-- ACTION ITEM --
Copy out every line of the data where the word "Санаторий" is found.
┌─ EXTRACTED RECORDS
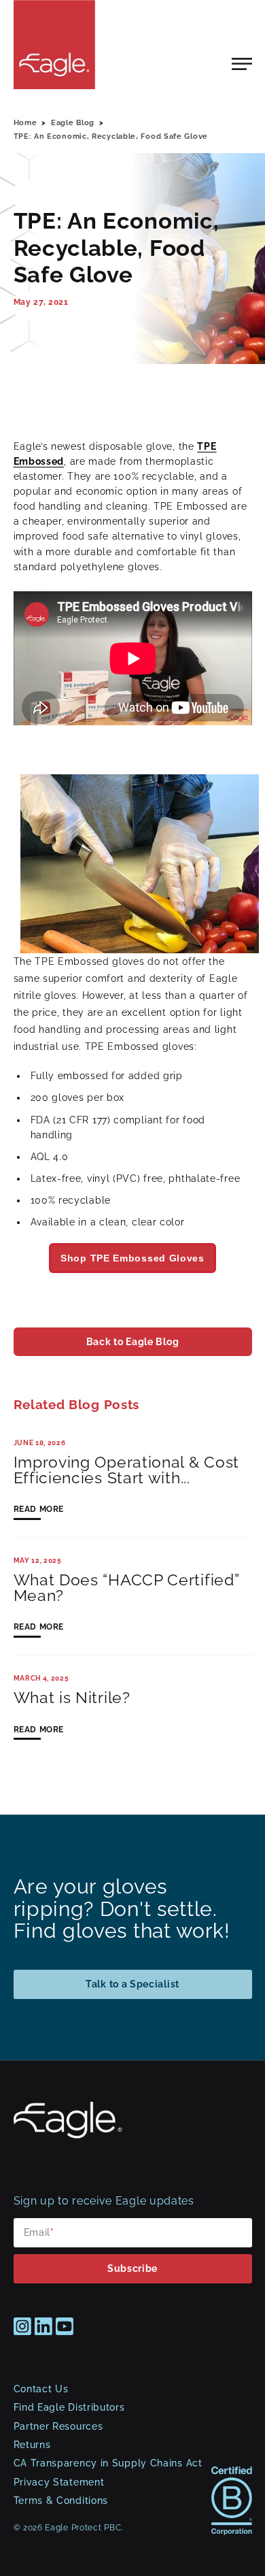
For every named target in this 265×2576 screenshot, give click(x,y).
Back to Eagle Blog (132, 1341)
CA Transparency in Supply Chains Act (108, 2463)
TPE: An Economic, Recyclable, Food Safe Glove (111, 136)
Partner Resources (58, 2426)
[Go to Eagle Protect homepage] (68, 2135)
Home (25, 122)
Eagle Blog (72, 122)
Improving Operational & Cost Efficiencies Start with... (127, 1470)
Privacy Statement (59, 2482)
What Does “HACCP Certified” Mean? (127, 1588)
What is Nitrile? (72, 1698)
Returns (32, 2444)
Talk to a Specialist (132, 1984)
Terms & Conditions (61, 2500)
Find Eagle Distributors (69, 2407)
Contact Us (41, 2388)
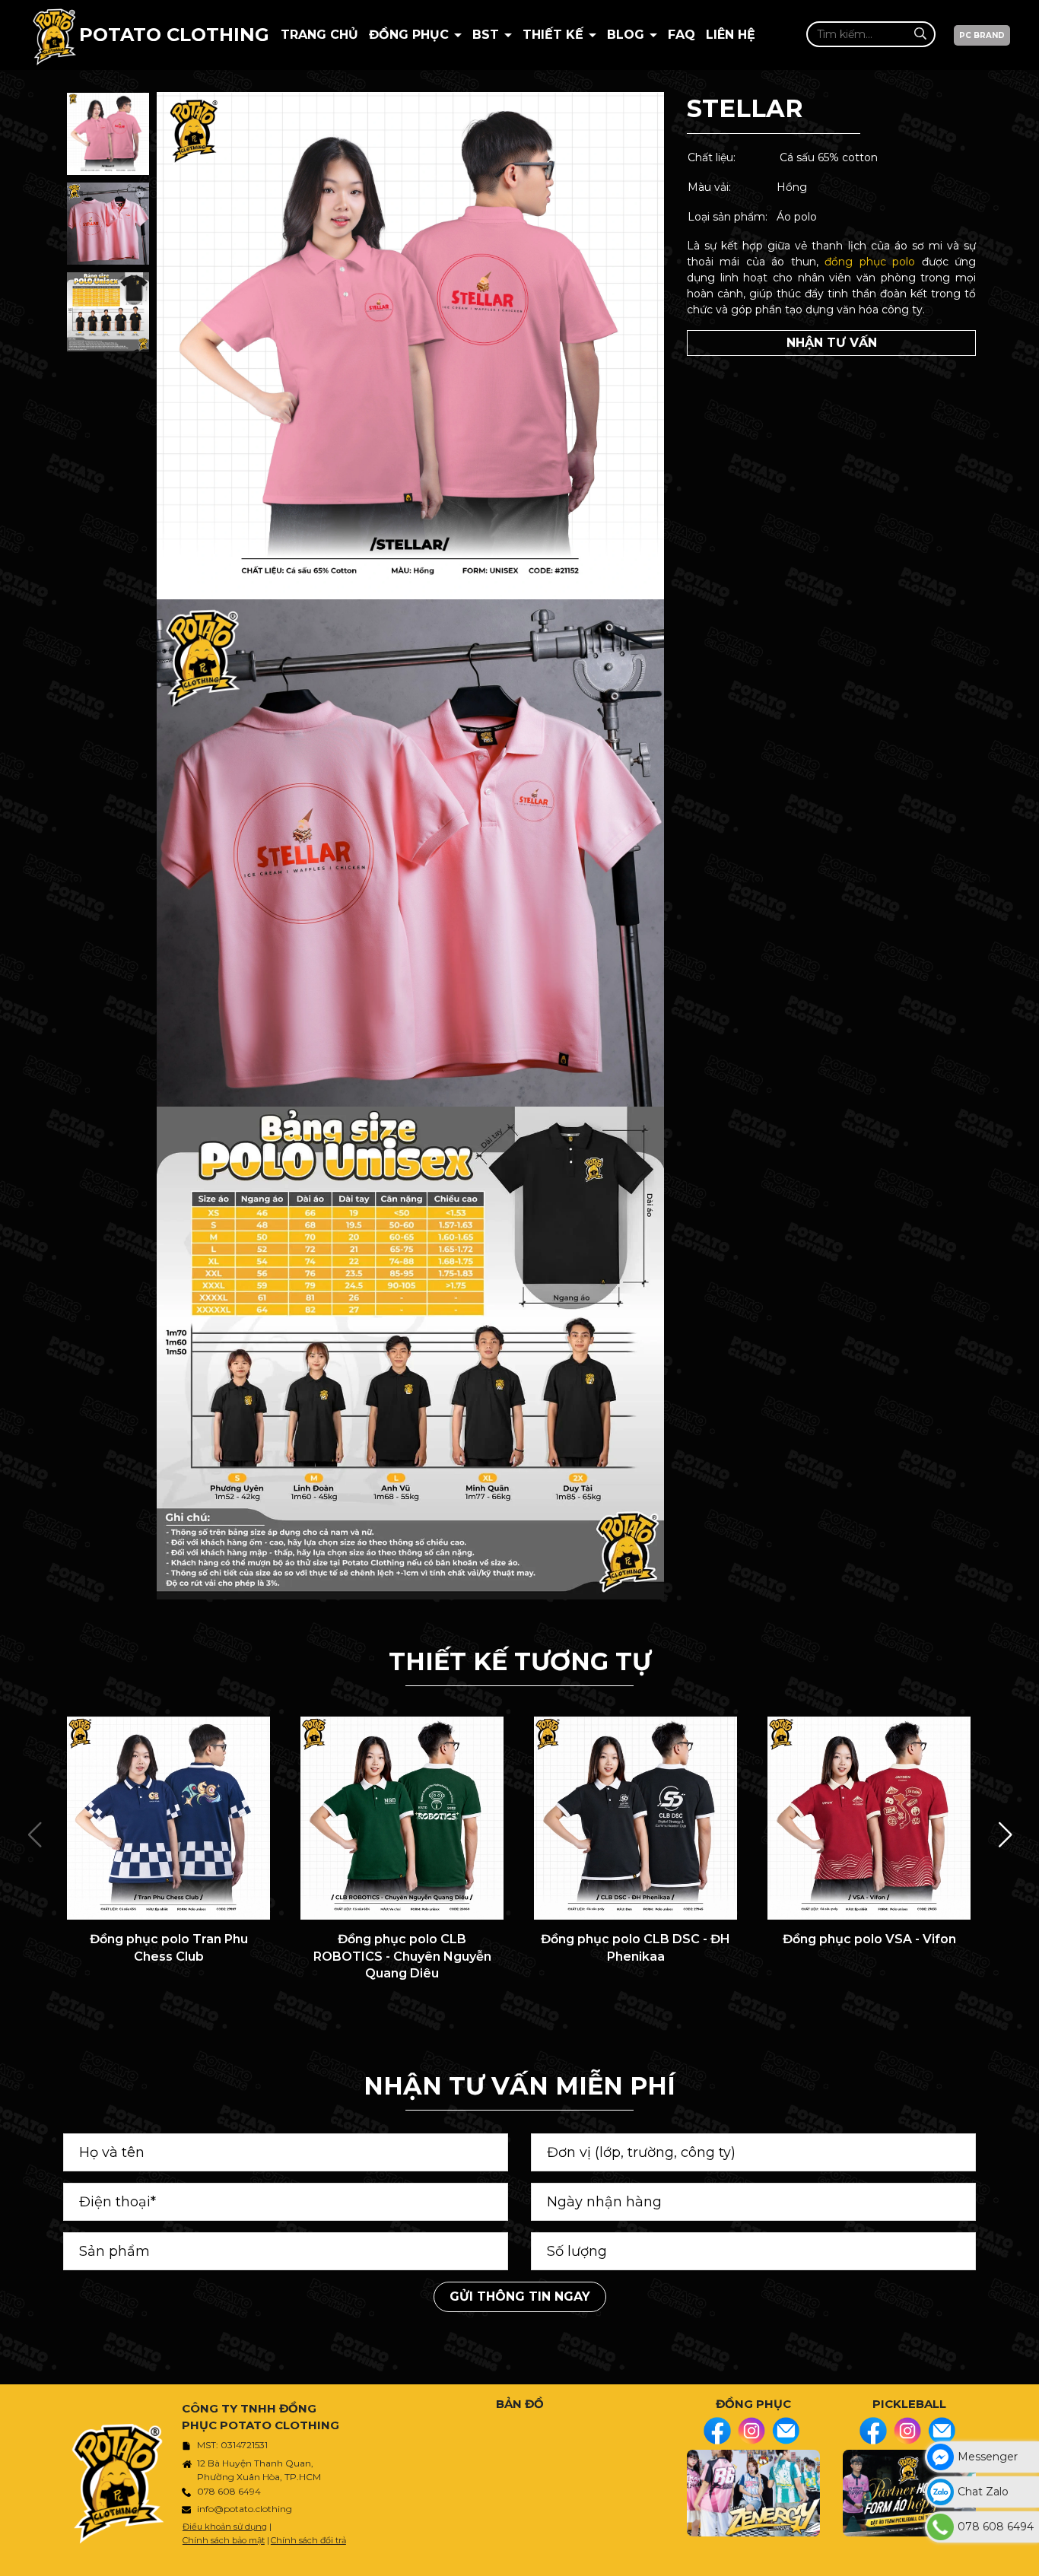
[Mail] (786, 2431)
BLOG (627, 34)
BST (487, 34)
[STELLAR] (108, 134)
└─
┌─ EXTRACTED RECORDS
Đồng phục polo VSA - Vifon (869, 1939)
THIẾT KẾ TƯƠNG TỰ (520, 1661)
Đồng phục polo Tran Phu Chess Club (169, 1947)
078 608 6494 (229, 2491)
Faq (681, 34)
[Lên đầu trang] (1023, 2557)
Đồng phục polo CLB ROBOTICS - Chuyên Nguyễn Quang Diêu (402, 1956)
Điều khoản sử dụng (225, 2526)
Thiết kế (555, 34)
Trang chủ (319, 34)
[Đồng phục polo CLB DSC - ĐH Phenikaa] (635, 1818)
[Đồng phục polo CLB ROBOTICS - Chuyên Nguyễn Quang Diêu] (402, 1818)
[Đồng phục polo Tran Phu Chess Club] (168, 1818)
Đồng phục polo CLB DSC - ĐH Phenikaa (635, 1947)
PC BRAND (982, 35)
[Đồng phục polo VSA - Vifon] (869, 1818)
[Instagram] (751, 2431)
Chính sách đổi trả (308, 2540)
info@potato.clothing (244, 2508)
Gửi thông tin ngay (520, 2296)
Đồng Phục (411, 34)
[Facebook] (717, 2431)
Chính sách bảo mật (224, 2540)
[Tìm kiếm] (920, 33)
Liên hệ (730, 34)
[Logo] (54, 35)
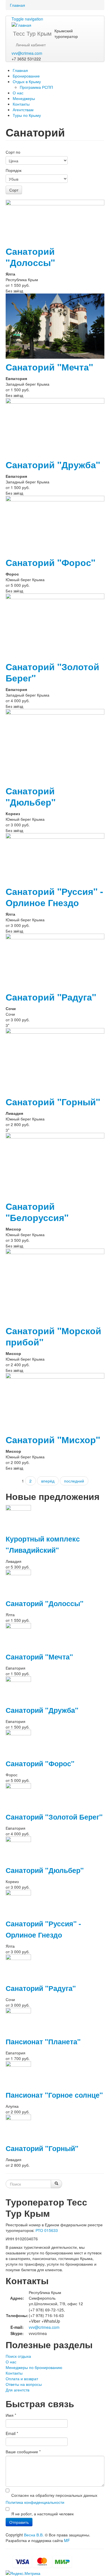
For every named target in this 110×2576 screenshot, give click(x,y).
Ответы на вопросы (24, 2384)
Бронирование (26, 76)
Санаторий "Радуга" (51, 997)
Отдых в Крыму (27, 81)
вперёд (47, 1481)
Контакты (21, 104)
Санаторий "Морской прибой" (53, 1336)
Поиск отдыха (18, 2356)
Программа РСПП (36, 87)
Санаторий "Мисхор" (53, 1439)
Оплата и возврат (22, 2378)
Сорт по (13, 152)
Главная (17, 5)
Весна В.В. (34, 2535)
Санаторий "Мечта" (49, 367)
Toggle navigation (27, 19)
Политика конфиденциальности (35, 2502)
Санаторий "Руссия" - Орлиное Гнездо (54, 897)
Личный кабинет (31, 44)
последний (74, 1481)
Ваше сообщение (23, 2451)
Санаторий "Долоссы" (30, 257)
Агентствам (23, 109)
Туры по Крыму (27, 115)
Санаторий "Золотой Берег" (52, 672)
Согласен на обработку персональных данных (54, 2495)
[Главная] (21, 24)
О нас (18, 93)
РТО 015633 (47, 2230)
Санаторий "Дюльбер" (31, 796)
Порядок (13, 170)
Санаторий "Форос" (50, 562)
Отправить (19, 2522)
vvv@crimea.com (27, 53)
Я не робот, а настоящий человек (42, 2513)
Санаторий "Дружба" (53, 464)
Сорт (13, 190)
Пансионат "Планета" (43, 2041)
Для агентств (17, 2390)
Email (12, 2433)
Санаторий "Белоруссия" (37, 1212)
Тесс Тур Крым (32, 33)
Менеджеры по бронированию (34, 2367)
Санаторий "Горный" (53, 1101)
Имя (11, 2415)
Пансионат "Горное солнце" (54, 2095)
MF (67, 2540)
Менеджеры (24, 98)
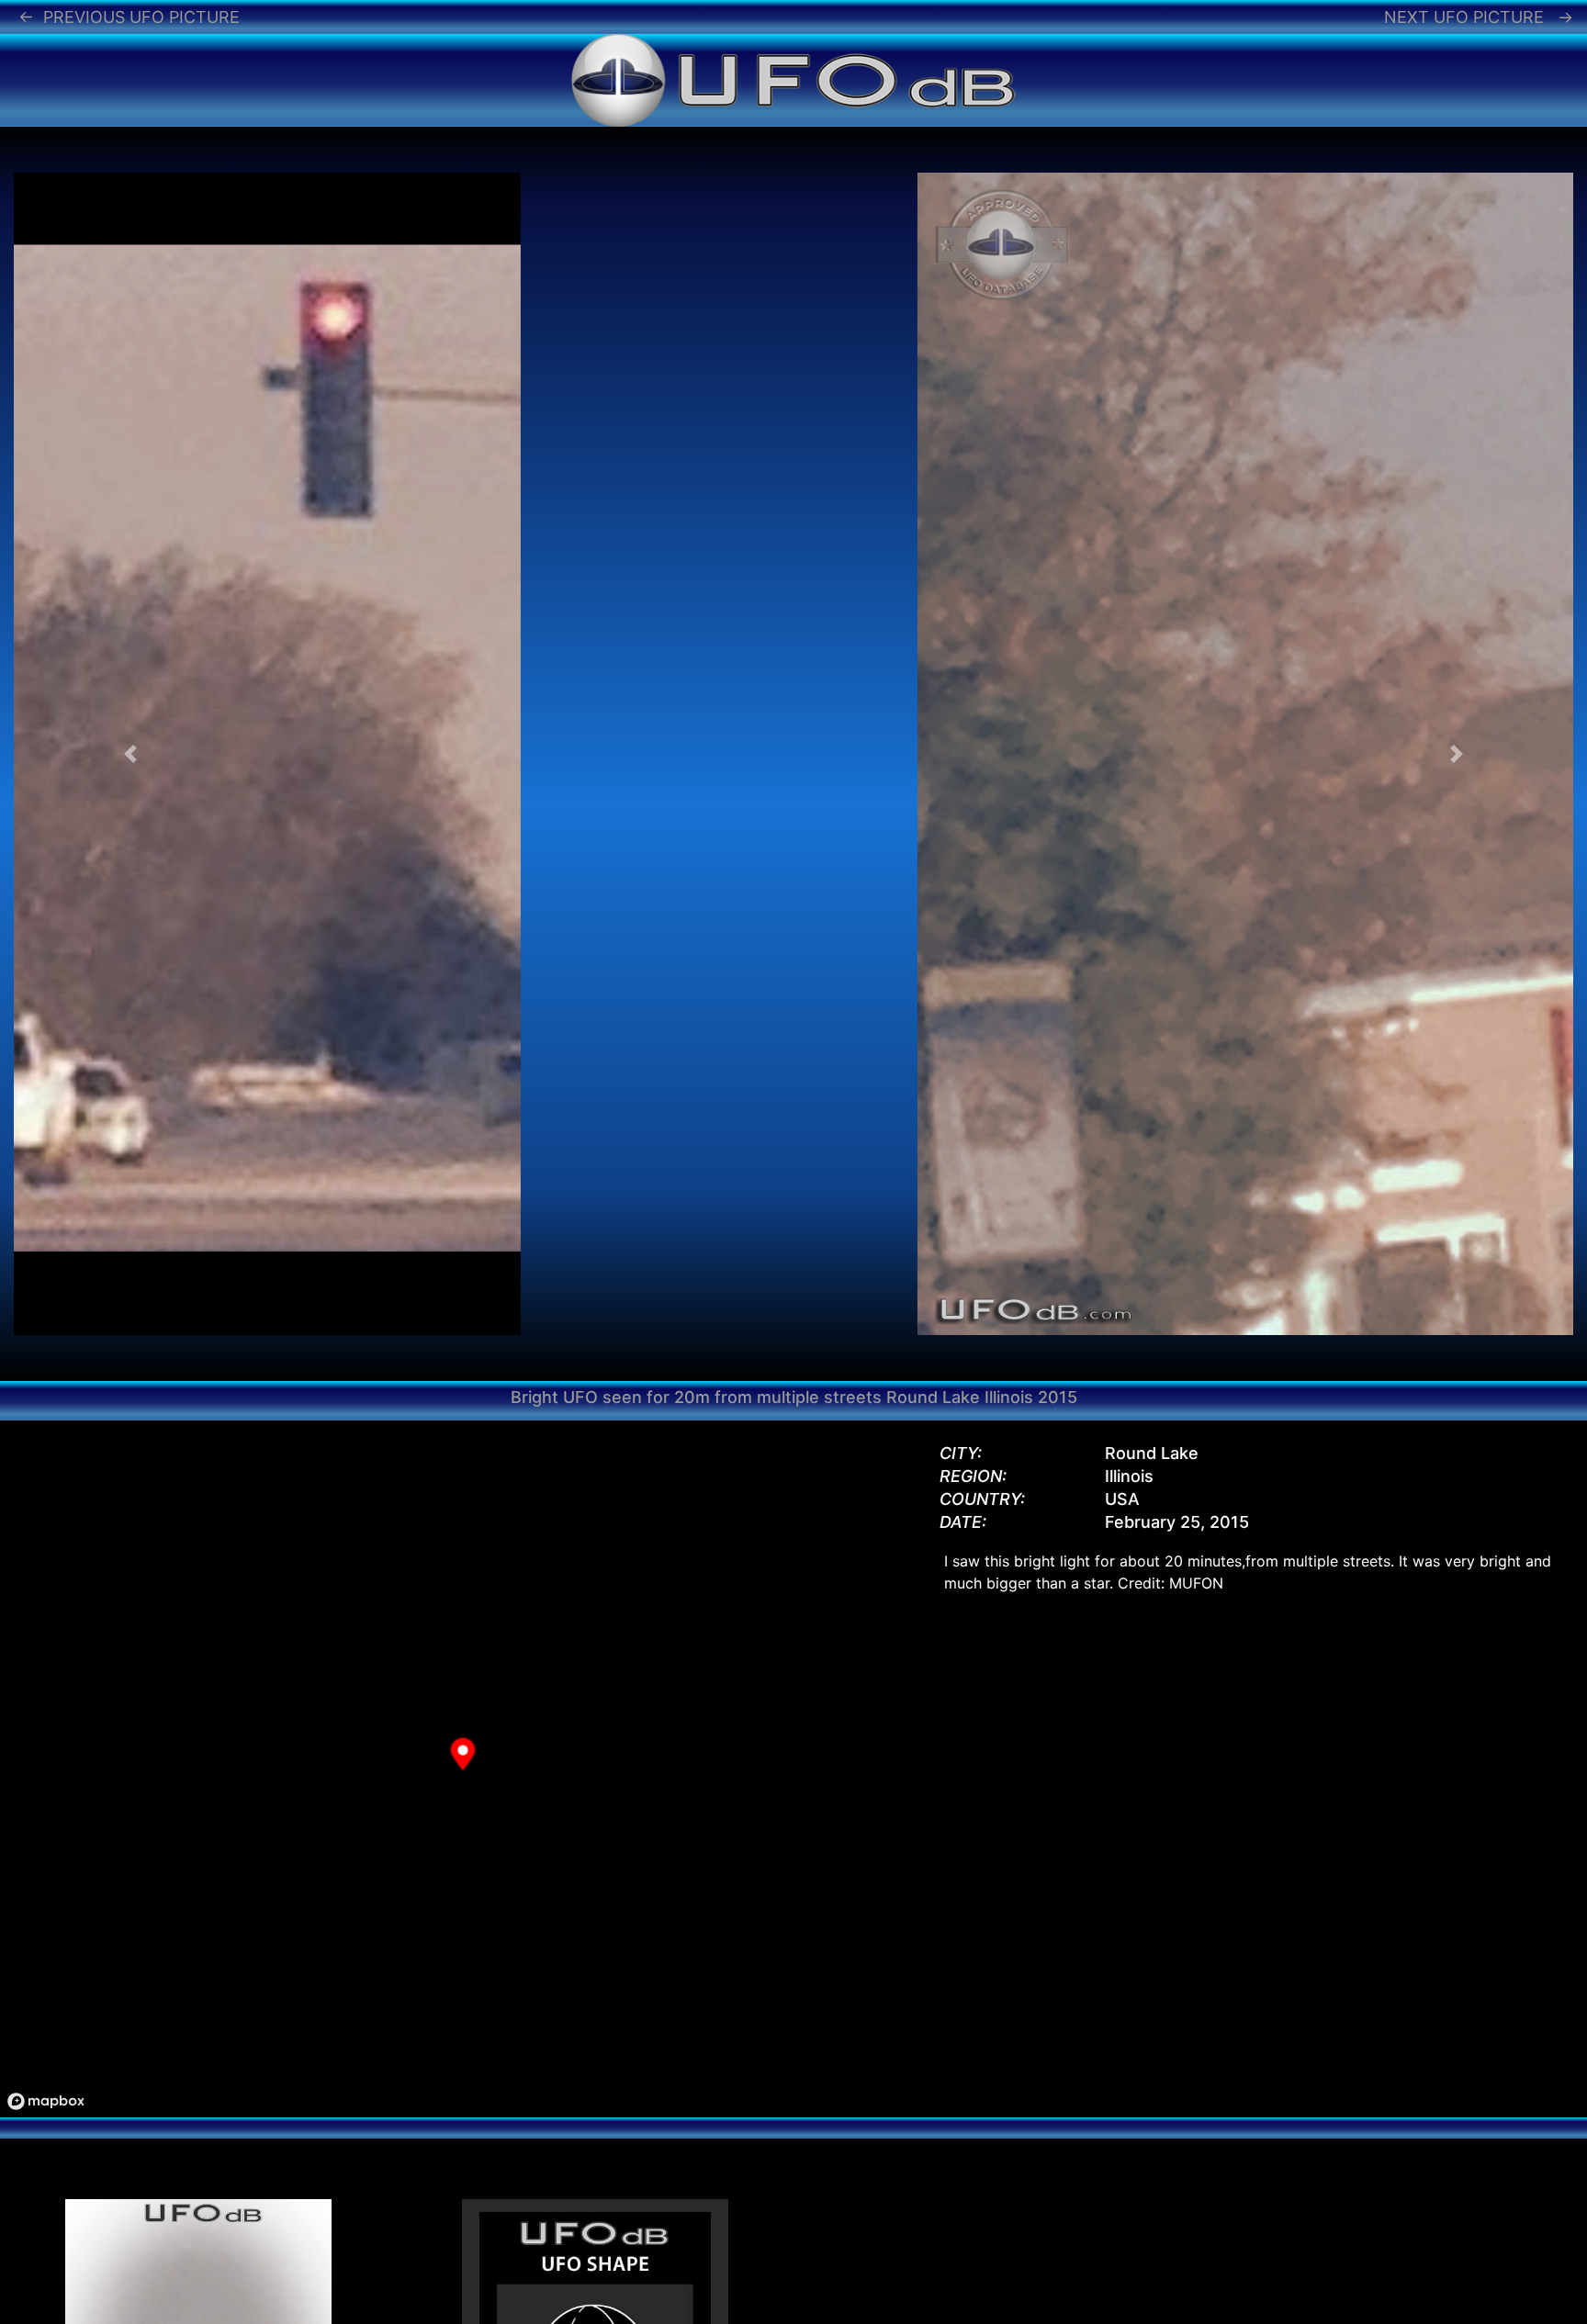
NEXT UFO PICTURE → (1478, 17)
└─
-- EXPECTED OUTPUT --
Санаторий "Радуга" (51, 997)
Санаторий "Морской прибой" (53, 1336)
Санаторий "Мисхор" (53, 1439)
Санаторий "Мечта" (49, 367)
Санаторий "Руссия" - Орлиное Гнездо (54, 897)
Санаторий "Долоссы" (30, 257)
Санаторий "Золотой Берег" (52, 672)
Санаторий "Дюльбер" (31, 796)
Санаторий "Форос" (50, 562)
Санаторий "Дружба" (53, 464)
Санаторий "Белоруссия" (37, 1212)
Санаторий "Горный" (53, 1101)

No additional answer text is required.